**Was zu tun ist**
Übernimm aus dem Text über die Feldgleichung alles von „Der Einstein-Tensor enthält“ bis hinunter zu „auf zehn Gleichungen.“ Wort für Wort.

**Ausgangstext**

Der Einstein-Tensor enthält die Krümmung der Raumzeit in Gestalt des Ricci-Tensors und des Ricci-Skalars. Der Energie-Impuls-Tensor macht eine Aussage über die Energieform, die Quelle der Gravitation ist. Dies kann zum Beispiel eine Flüssigkeit oder ein elektromagnetisches Feld sein. Im Vakuum gilt T = 0. Die Indizes m und n laufen über die Zahlen 0, 1, 2 und 3, so dass wir es hier eigentlich mit 16 Gleichungen zu tun haben. Die Symmetrie der Tensoren reduziert die Zahl auf zehn Gleichungen.

Die Feldgleichung hat alles, was Laien ehrfürchtig erschaudern lässt: Es ist ein Satz von zehn nichtlinearen, partiellen gekoppelten Differenzialgleichungen. Ein allgemeines Lösungsverfahren kann man dafür nicht angeben, nur spezielle Lösungen. Dazu gehören die Schwarzschild-Lösung, die Punktmassen im Vakuum relativistisch beschreibt, und die Friedmann-Lemaître-Robertson-Walker-Lösung, welche dem kosmologischen Weltmodell zu Grunde liegt.

**Inhalt der Auflistung**
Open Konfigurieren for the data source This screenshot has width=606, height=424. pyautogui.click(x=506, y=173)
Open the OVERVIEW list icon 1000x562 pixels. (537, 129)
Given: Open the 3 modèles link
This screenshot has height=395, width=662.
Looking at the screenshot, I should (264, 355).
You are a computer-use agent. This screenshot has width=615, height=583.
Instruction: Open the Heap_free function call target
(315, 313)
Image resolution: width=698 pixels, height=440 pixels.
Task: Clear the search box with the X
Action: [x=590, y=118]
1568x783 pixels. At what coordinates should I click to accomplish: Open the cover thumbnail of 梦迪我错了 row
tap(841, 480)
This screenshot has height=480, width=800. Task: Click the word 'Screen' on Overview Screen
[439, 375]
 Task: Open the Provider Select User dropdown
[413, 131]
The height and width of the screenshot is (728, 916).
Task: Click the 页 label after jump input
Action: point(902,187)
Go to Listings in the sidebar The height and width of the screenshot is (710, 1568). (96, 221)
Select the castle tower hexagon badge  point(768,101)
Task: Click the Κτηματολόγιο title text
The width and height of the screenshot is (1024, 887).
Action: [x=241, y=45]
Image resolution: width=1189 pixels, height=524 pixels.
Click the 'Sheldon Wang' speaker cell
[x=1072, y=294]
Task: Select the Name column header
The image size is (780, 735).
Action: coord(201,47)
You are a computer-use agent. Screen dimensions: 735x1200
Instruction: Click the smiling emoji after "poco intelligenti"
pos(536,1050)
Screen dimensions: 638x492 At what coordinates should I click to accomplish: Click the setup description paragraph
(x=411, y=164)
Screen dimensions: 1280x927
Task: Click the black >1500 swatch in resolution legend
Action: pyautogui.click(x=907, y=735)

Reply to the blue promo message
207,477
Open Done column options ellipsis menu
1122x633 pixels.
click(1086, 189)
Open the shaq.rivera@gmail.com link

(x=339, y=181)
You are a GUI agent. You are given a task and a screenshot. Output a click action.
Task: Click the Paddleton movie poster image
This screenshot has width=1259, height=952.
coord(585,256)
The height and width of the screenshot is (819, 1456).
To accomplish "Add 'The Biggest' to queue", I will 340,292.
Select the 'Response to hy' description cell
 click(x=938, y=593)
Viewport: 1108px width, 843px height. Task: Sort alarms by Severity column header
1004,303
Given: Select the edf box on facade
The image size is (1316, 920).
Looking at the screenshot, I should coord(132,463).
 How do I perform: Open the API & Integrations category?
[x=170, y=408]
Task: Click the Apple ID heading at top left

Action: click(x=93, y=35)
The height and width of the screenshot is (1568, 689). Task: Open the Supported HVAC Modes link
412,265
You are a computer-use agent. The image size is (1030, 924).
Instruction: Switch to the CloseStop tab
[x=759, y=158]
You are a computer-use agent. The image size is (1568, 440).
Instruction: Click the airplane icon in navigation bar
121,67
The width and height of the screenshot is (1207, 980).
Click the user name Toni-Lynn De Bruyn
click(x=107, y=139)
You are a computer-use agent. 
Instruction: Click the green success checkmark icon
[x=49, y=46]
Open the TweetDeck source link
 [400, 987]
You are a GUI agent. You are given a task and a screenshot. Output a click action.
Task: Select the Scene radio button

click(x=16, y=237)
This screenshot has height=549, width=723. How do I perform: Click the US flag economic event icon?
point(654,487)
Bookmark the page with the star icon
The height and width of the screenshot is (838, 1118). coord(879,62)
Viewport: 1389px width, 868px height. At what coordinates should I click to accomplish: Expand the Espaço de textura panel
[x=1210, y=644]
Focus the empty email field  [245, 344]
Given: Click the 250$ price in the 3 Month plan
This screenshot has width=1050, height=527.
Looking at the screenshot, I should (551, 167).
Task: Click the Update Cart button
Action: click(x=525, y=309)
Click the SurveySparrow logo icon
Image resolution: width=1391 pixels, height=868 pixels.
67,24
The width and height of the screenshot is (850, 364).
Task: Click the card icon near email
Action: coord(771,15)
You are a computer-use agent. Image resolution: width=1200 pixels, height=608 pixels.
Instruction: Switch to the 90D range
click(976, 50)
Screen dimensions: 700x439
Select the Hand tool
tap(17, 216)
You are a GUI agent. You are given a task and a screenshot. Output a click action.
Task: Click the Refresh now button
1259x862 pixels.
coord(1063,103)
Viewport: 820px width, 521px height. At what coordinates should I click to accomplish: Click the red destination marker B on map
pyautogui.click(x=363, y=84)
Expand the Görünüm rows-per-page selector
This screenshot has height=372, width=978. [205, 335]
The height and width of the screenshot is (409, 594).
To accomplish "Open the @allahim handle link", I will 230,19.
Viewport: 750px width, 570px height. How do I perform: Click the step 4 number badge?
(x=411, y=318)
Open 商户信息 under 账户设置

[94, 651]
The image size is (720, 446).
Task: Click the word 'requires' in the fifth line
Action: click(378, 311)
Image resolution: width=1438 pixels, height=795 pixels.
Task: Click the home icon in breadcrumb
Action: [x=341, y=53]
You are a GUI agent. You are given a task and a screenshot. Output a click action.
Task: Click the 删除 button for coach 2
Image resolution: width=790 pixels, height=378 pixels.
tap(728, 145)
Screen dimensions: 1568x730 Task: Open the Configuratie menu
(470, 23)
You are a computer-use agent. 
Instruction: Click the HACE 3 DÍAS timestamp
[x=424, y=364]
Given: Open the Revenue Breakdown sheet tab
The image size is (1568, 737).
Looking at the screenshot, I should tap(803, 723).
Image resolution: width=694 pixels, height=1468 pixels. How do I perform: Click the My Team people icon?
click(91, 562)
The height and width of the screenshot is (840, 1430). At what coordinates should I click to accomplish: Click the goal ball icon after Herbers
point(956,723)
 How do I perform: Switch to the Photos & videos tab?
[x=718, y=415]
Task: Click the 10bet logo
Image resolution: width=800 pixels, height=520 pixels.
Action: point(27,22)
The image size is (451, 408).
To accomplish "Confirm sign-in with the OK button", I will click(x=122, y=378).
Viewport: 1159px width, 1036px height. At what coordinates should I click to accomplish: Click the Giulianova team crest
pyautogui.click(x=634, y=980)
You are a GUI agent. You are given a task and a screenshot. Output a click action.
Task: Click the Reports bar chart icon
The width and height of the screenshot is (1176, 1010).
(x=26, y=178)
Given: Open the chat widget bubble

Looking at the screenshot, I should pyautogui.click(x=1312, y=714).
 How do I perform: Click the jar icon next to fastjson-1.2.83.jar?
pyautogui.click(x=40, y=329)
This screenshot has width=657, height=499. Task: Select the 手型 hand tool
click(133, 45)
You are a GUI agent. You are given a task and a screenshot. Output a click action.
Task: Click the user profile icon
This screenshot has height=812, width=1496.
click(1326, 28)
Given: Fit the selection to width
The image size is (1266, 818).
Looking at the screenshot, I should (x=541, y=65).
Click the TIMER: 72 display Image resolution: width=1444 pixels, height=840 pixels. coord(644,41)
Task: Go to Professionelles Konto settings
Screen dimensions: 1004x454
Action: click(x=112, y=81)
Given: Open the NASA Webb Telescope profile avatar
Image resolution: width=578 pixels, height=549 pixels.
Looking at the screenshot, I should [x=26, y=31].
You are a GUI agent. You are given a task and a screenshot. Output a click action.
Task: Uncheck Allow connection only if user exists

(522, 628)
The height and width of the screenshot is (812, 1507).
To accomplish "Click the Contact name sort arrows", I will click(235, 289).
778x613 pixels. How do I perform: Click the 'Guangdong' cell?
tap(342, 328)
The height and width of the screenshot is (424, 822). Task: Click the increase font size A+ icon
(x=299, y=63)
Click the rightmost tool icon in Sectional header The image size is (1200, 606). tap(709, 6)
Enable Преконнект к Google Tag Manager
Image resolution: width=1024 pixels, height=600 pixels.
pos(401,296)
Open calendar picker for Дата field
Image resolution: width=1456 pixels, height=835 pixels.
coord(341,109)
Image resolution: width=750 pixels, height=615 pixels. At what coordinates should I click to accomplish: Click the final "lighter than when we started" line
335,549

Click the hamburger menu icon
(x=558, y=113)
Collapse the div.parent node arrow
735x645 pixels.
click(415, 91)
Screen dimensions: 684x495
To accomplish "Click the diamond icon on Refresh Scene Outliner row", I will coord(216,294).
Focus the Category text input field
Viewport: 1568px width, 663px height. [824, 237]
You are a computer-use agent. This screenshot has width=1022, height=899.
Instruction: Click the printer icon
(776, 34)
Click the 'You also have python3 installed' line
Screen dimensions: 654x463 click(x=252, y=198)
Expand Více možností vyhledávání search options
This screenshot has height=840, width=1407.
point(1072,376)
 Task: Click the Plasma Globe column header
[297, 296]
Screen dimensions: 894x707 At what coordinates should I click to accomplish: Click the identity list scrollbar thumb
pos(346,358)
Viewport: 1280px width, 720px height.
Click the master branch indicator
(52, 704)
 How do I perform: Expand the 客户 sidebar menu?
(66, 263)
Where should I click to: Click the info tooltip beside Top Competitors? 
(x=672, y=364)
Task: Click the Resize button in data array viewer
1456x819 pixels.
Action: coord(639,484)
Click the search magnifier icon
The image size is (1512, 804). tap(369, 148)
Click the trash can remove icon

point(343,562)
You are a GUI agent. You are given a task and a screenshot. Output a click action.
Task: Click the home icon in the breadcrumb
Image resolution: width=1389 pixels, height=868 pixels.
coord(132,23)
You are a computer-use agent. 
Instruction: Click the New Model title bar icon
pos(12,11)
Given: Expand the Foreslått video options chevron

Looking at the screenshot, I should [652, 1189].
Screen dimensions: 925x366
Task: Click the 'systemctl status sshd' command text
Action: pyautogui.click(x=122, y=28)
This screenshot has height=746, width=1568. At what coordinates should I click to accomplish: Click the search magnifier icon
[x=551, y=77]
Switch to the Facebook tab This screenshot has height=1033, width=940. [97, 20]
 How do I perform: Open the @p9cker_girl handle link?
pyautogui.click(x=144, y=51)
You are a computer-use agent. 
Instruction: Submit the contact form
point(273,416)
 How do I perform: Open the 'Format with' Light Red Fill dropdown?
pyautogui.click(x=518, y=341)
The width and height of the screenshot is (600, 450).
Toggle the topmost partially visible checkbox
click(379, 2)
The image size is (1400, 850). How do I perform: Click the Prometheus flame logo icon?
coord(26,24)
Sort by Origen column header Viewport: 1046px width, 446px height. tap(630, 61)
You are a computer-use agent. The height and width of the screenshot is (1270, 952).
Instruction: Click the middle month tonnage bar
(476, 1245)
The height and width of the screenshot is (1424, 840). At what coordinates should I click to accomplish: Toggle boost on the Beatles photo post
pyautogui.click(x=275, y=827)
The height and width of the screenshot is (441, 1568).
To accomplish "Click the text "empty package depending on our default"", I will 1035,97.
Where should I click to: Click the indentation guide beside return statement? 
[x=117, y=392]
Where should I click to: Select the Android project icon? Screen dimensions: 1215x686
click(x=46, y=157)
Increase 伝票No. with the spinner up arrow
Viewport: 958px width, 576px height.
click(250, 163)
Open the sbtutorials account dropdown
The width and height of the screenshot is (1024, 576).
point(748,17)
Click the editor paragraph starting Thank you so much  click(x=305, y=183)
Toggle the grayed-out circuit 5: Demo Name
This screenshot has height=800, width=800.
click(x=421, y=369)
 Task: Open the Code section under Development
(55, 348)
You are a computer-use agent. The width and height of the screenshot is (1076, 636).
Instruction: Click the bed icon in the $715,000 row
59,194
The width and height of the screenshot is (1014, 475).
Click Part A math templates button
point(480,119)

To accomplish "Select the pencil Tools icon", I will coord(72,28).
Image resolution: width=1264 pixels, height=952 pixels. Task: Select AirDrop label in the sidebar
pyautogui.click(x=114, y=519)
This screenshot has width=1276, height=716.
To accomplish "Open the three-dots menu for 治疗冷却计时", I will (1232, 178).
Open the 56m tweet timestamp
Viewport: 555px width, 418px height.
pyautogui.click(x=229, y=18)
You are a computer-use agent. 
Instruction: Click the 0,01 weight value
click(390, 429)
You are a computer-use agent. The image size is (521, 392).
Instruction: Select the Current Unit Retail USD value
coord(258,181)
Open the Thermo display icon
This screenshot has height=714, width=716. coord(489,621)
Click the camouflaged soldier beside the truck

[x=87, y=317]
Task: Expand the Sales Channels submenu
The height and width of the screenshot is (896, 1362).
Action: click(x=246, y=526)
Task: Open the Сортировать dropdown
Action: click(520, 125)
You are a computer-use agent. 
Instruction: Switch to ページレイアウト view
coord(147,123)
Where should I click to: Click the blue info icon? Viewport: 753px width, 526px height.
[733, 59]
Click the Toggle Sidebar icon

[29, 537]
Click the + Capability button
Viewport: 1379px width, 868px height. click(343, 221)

**Lösung der Aufgabe**
Der Einstein-Tensor enthält die Krümmung der Raumzeit in Gestalt des Ricci-Tensors und des Ricci-Skalars. Der Energie-Impuls-Tensor macht eine Aussage über die Energieform, die Quelle der Gravitation ist. Dies kann zum Beispiel eine Flüssigkeit oder ein elektromagnetisches Feld sein. Im Vakuum gilt T = 0. Die Indizes m und n laufen über die Zahlen 0, 1, 2 und 3, so dass wir es hier eigentlich mit 16 Gleichungen zu tun haben. Die Symmetrie der Tensoren reduziert die Zahl auf zehn Gleichungen.